O Globo
As propostas do governo
estão paradas no Congresso, as ‘entregas’ de Lula não chegam à população, e os
Poderes seguem se acotovelando
O dissenso parece ser o
estado permanente da política brasileira em 2025. O ano já vai quase pela
metade, e pouco ou nada andou. Entre os Três Poderes e as instituições
adjacentes só sai fumaça preta, seja qual for o assunto em tela.
A inflação vai se mostrando
um inimigo mais difícil de abater do que o Banco Central previa.

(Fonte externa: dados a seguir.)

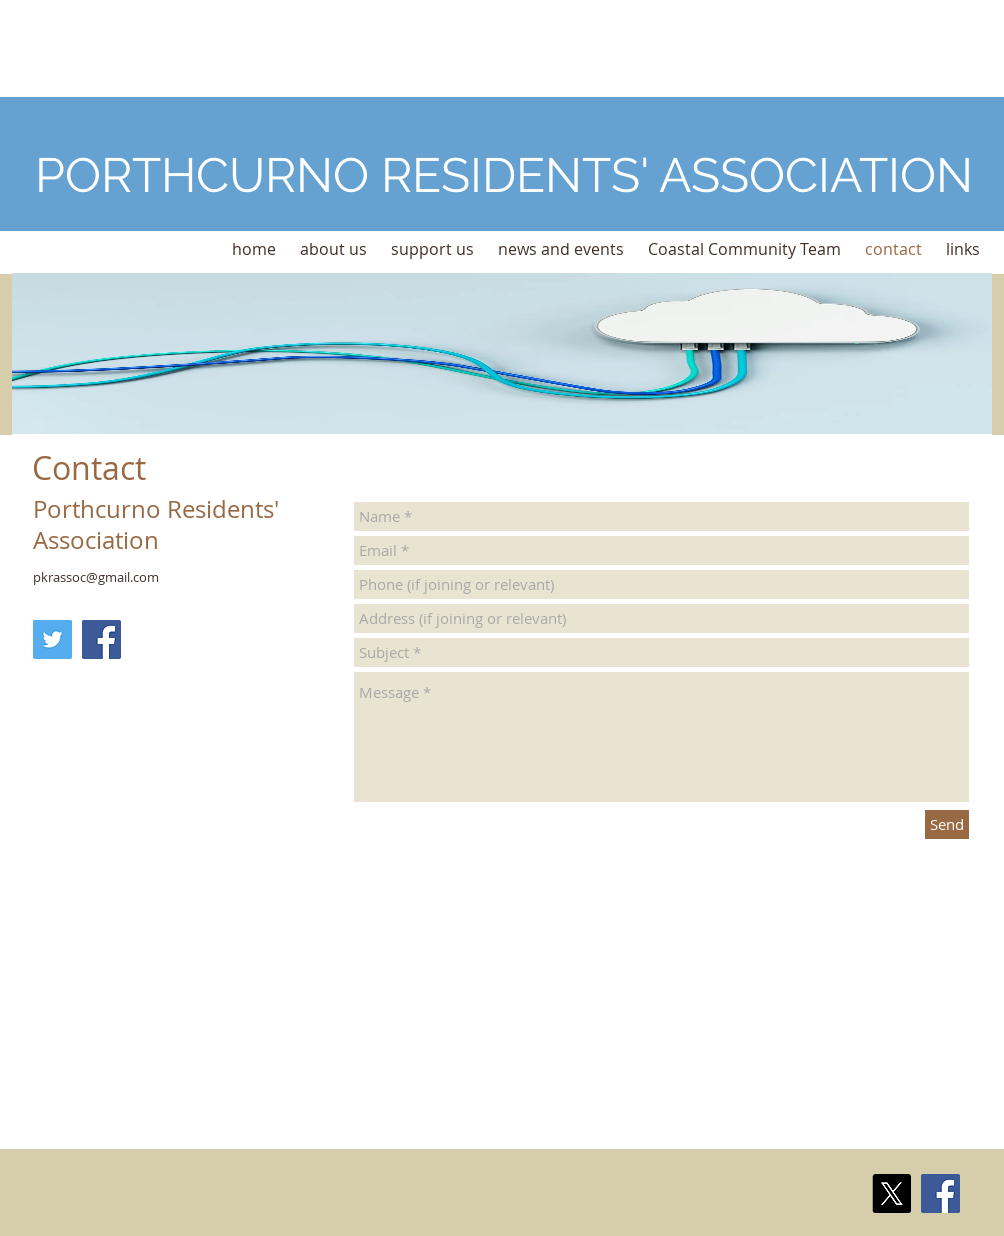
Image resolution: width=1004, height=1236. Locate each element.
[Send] (947, 824)
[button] (333, 249)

Mesmo com um
choque de juros que já chega a 4,25 pontos, que elevou a Selic a 14,75% ao ano,
o maior patamar nominal desde julho de 2006, a expectativa do mercado para a
inflação do ano segue em 5,53%, com tendência de queda, mas ainda bem acima do
teto da meta, de 4,5% ao ano.
A trégua da ala do governo que fazia coro contra a política contracionista do BC nos tempos de Roberto Campos Neto parece prestes a acabar, até porque o governo, que agoniza sem sinal de recuperação na crise da fraude do INSS, precisa urgentemente resgatar um inimigo externo para tentar virar a página.
Sim, Gabriel Galípolo é
prata da casa e foi indicado por Lula, mas nos bastidores do governo a
quarentena de críticas e a disposição de entoar o discurso de que a culpa pelos
juros é apenas do antecessor diminui a cada dia.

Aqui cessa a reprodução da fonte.